**Data provided**
■ ■ ■ ■ ■

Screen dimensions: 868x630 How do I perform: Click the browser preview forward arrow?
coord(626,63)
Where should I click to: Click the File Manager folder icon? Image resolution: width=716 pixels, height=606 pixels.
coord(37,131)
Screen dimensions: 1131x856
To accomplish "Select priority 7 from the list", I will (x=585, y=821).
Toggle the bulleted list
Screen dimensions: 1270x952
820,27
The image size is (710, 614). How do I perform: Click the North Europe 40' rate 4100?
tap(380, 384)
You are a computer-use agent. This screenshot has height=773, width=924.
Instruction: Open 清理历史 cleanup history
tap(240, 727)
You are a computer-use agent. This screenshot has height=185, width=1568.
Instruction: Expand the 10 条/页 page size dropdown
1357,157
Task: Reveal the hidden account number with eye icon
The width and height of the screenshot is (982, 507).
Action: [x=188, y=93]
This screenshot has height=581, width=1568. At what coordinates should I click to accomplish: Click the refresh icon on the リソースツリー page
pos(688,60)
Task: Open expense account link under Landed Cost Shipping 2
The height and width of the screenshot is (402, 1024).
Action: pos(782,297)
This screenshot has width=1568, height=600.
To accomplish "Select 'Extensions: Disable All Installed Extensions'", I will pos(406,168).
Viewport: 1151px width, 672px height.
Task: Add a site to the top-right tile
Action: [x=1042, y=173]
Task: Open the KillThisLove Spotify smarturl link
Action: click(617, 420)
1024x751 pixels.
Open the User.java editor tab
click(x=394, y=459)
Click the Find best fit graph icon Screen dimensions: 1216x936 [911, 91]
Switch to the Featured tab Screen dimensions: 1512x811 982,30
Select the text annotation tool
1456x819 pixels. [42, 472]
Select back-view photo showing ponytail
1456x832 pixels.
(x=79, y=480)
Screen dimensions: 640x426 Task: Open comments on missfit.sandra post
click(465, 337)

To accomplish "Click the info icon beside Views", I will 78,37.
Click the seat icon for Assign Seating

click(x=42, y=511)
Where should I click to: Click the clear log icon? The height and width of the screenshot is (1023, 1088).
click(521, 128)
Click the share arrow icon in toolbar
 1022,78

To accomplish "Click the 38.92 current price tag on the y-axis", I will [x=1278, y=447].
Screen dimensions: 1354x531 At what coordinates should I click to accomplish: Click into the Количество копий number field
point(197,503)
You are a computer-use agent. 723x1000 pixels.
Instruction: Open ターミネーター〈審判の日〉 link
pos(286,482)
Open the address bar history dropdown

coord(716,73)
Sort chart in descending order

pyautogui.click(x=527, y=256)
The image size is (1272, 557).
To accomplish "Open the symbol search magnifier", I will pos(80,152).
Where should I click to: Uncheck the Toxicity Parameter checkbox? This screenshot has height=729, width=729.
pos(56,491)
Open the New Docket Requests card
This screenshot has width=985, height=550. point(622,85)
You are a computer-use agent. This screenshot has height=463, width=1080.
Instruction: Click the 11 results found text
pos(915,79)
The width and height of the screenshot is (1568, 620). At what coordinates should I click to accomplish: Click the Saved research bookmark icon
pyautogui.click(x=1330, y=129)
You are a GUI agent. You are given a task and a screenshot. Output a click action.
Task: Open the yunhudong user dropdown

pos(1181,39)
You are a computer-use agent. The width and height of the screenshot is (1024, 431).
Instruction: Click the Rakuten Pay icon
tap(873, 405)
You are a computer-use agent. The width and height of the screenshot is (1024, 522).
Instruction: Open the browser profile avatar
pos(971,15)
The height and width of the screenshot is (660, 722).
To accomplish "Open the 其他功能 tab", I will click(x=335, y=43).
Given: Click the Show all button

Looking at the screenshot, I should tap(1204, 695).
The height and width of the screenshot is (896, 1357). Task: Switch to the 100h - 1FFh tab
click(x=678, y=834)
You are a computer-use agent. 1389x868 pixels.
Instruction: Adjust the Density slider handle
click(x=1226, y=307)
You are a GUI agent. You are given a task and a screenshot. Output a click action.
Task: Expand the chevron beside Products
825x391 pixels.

■ ■ ■ ■ ■

**Work to do**
Turn everything in the records above from the line containing "Click the Find" down to the line containing "click(521, 128)" into a numbered list, one line per item, leaving out the blank lines.

**Response**
1. Click the Find best fit graph icon Screen dimensions: 1216x936 [911, 91]
2. Switch to the Featured tab Screen dimensions: 1512x811 982,30
3. Select the text annotation tool
4. 1456x819 pixels. [42, 472]
5. Select back-view photo showing ponytail
6. 1456x832 pixels.
7. (x=79, y=480)
8. Screen dimensions: 640x426 Task: Open comments on missfit.sandra post
9. click(465, 337)
10. To accomplish "Click the info icon beside Views", I will 78,37.
11. Click the seat icon for Assign Seating
12. click(x=42, y=511)
13. Where should I click to: Click the clear log icon? The height and width of the screenshot is (1023, 1088).
14. click(521, 128)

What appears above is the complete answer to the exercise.